= FRAGMENTO ELEGIDO =
César Aira: "La calidad está más a la vista en lo breve que en lo extenso"

Ideas diversas es la última y excelente novedad de Aira en Blatt & Ríos. Allí se leen ensayitos breves como los que siguen.

Por César Aira.


A los once o doce años, en la escuela, yo era el que leía, el literato, había leído la Ilíada, la Odisea, supongo que en reducciones o adaptaciones para la juventud, pero también las novelas de piratas de Salgari, Julio Verne, muchas más, todo lo que me caía en las manos. Mis compañeritos, que admiraban mi saber exótico (del que yo no perdía ocasión de jactarme) no tocaban jamás un libro. Esto lo digo para presentar los personajes de los siguientes dos episodios.

La maestra nos hizo un dictado. Lo anunció como un texto sacado de un libro. Dictó una oración. Luego: punto aparte. Otra oración. Punto aparte. Entonces un chico, creo recordar que López (¡justamente López, esa bestia!), le dijo: Ah, son oraciones sueltas. Y la maestra: No, es un texto, pero empieza así. Y yo, para mí, extrañado, intrigado, interesado, descubría gracias a este breve intercambio la diferencia entre el punto aparte y el punto seguido, entre las frases sueltas y las que siguiéndose componen un texto, un párrafo, un discurso. Era nuevo para mí, pese a que ya debía de haber leído mil libros.

Segundo episodio: creo que era algo así como una redacción, tema libre. No recuerdo qué escribí yo. La maestra hizo leer en voz alta algunas redacciones. Lito Miganne, que se sentaba en el pupitre contiguo al mío, fue uno de los que leyó: había escrito el relato de la cacería accidentada de un oso, en un bosque. Y terminaba: Esa noche, sentado junto al fuego de la chimenea, recordé la aventura… Y ahí terminaba. Yo no podía creerlo. Faltaba “Y entonces me desperté”. La maestra lo felicitó a Lito y pasó a otra cosa.

= LÍNEAS DE DATOS =
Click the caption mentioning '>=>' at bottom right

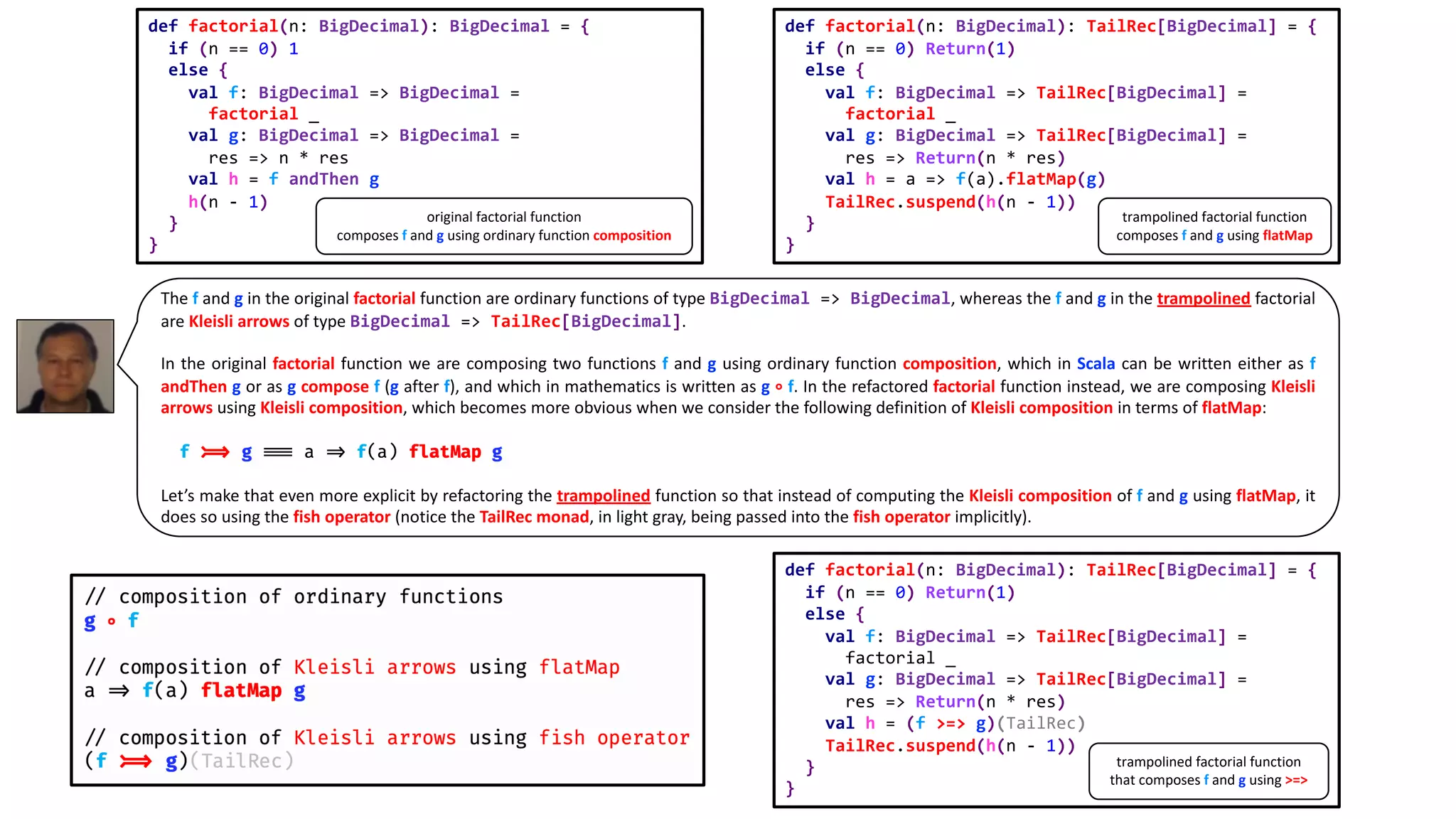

= TAREAS ESCRITAS =
**1)** Según el fragmento elegido, ¿de qué trataba la redacción que leyó Lito Miganne?
**2)** Repite sin cambios una parte del fragmento elegido: arranca en las palabras "Ideas diversas es" y para después de "los siguientes dos episodios.".

= RESPUESTAS ESPERADAS =
**1)** De la cacería accidentada de un oso en un bosque.

**2)**
Ideas diversas es la última y excelente novedad de Aira en Blatt & Ríos. Allí se leen ensayitos breves como los que siguen.

Por César Aira.


A los once o doce años, en la escuela, yo era el que leía, el literato, había leído la Ilíada, la Odisea, supongo que en reducciones o adaptaciones para la juventud, pero también las novelas de piratas de Salgari, Julio Verne, muchas más, todo lo que me caía en las manos. Mis compañeritos, que admiraban mi saber exótico (del que yo no perdía ocasión de jactarme) no tocaban jamás un libro. Esto lo digo para presentar los personajes de los siguientes dos episodios.